Combination monoclonal antibody treatment with casirivimab and imdevimab was found to be safe and effective for preventing hospitalization or death from any cause in outpatients at increased risk for severe SARS-CoV-2 infection, according to results of a phase 3 study published in the New England Journal of Medicine.

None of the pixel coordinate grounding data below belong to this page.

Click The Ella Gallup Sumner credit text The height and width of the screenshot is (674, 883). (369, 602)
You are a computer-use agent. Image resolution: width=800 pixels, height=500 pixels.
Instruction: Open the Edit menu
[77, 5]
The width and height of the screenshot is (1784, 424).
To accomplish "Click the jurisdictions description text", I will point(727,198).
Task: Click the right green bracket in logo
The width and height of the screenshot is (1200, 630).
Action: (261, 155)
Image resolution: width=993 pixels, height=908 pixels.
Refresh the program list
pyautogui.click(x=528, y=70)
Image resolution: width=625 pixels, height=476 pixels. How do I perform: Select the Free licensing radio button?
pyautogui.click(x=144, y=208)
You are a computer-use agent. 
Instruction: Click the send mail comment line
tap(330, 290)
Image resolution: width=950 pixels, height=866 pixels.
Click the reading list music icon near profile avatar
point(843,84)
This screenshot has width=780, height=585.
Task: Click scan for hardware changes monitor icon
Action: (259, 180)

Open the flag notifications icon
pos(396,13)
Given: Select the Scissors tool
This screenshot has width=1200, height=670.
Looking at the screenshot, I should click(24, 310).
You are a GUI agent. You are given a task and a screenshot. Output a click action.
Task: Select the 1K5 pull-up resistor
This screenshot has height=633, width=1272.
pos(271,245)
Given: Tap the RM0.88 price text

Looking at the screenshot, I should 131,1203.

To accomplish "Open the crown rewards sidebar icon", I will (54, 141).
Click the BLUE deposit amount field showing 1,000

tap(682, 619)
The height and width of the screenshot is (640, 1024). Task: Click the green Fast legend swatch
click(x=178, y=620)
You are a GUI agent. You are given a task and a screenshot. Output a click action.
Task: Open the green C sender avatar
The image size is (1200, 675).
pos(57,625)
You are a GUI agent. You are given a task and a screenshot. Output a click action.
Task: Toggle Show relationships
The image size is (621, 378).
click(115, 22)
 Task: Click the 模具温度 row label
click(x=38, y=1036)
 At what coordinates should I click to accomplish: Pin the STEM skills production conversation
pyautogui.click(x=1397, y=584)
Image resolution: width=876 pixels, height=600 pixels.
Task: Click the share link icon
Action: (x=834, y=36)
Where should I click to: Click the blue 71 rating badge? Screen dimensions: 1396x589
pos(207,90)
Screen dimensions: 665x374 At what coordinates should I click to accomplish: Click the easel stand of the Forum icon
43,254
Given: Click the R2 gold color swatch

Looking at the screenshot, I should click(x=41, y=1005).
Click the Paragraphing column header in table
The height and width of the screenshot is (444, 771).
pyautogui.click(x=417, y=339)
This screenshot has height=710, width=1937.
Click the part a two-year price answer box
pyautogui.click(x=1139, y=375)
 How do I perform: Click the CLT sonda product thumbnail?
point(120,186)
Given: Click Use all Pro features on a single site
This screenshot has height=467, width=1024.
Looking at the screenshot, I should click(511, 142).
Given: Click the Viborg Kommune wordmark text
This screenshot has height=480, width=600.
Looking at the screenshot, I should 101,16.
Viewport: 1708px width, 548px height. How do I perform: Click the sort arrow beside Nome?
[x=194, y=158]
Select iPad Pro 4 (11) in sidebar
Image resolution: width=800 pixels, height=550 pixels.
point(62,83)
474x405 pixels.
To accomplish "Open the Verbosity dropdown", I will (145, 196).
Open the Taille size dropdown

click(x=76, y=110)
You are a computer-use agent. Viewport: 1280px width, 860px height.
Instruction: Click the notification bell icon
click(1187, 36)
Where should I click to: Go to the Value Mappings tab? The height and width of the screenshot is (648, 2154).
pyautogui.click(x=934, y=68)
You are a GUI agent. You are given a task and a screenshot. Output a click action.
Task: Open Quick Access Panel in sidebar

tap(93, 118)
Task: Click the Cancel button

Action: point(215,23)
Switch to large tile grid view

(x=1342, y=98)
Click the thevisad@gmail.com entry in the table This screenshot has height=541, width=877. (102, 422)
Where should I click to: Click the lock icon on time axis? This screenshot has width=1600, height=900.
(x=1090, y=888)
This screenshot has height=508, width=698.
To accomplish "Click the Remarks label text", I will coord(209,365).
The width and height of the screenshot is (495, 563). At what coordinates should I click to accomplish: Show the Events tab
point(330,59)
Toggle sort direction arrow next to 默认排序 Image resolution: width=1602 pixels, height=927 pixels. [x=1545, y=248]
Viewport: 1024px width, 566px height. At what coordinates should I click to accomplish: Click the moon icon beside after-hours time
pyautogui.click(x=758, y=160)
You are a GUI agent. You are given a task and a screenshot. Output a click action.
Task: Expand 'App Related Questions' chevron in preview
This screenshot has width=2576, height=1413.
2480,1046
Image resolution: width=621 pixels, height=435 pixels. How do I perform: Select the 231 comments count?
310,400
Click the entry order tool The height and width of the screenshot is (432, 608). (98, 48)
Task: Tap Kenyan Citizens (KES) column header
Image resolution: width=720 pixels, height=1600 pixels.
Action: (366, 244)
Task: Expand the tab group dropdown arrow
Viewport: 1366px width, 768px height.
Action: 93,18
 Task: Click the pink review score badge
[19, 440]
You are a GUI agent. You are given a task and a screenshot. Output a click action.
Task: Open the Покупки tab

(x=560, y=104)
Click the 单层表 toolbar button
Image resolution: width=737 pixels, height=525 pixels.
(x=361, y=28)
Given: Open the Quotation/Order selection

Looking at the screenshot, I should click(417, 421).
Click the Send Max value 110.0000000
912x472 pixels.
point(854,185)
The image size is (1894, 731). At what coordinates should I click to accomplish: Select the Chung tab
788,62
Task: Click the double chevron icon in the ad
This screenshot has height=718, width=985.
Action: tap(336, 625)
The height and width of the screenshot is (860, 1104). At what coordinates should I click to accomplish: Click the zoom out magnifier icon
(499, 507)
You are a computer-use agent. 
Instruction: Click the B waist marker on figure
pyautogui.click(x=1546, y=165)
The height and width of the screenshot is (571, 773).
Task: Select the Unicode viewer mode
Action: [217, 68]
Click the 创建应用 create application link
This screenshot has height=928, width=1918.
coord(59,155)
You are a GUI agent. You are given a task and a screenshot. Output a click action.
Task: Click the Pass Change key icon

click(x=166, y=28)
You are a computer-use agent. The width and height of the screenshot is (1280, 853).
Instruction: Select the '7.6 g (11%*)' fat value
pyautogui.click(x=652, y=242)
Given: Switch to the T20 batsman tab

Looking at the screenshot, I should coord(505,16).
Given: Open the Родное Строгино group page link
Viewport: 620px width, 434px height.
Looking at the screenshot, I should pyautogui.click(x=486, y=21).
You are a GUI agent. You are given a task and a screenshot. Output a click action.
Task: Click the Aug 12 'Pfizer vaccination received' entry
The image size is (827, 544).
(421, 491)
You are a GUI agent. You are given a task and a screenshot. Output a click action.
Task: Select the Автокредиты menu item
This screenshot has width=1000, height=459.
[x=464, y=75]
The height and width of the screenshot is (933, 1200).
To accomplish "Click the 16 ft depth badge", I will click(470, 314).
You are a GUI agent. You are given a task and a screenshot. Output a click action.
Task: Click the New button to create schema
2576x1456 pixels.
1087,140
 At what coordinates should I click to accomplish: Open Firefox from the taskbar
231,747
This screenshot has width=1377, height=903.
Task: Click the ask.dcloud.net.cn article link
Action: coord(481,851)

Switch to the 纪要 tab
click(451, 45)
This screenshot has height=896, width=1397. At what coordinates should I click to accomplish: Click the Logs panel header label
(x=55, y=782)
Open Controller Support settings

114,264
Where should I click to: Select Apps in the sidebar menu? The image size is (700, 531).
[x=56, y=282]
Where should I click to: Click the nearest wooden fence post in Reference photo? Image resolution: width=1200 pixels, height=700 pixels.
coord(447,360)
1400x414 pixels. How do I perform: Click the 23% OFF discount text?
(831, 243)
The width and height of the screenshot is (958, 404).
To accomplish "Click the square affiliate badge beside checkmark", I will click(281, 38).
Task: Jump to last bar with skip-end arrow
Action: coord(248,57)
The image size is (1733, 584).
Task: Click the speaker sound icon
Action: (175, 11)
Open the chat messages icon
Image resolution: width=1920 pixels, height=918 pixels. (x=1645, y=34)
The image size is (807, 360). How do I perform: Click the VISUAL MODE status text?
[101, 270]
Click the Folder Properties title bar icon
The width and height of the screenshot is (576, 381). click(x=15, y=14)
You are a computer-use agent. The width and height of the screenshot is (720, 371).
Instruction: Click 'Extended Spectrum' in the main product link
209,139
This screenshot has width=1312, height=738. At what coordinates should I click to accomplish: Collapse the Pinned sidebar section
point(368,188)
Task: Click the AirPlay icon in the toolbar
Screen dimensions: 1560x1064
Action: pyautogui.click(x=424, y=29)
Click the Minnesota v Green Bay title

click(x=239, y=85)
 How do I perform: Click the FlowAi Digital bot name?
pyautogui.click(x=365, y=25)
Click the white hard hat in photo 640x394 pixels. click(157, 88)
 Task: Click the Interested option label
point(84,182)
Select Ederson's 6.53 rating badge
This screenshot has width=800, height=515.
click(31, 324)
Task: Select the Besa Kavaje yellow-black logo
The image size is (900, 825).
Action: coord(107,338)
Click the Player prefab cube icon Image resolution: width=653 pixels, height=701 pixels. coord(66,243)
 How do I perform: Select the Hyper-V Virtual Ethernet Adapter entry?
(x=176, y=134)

In this phase 3 portion of a multicenter, double-blind, randomized, placebo-controlled trial (ClinicalTrials.gov identifier: NCT04425629), researchers assessed the effects of casirivimab/imdevimab for the treatment of SARS-CoV-2 infection in outpatients at increased risk for severe disease. Patients were randomly assigned in a 1:1:1 fashion to receive either intravenous casirivimab/imdevimab at a dose of either 1200 mg (n=736) or 2400 mg (n=1355) or placebo (n=1341). Eligible patients included those who were aged 18 years and older, tested positive for SARS-CoV-2 infection at baseline, and had at least 1 risk factor for severe disease. The primary outcome was the percentage of patients who were either hospitalized due to severe disease or died from any cause during the 29-day follow-up period. A key secondary outcome was the median time to resolution of COVID-19 symptoms from day 4 to day 29.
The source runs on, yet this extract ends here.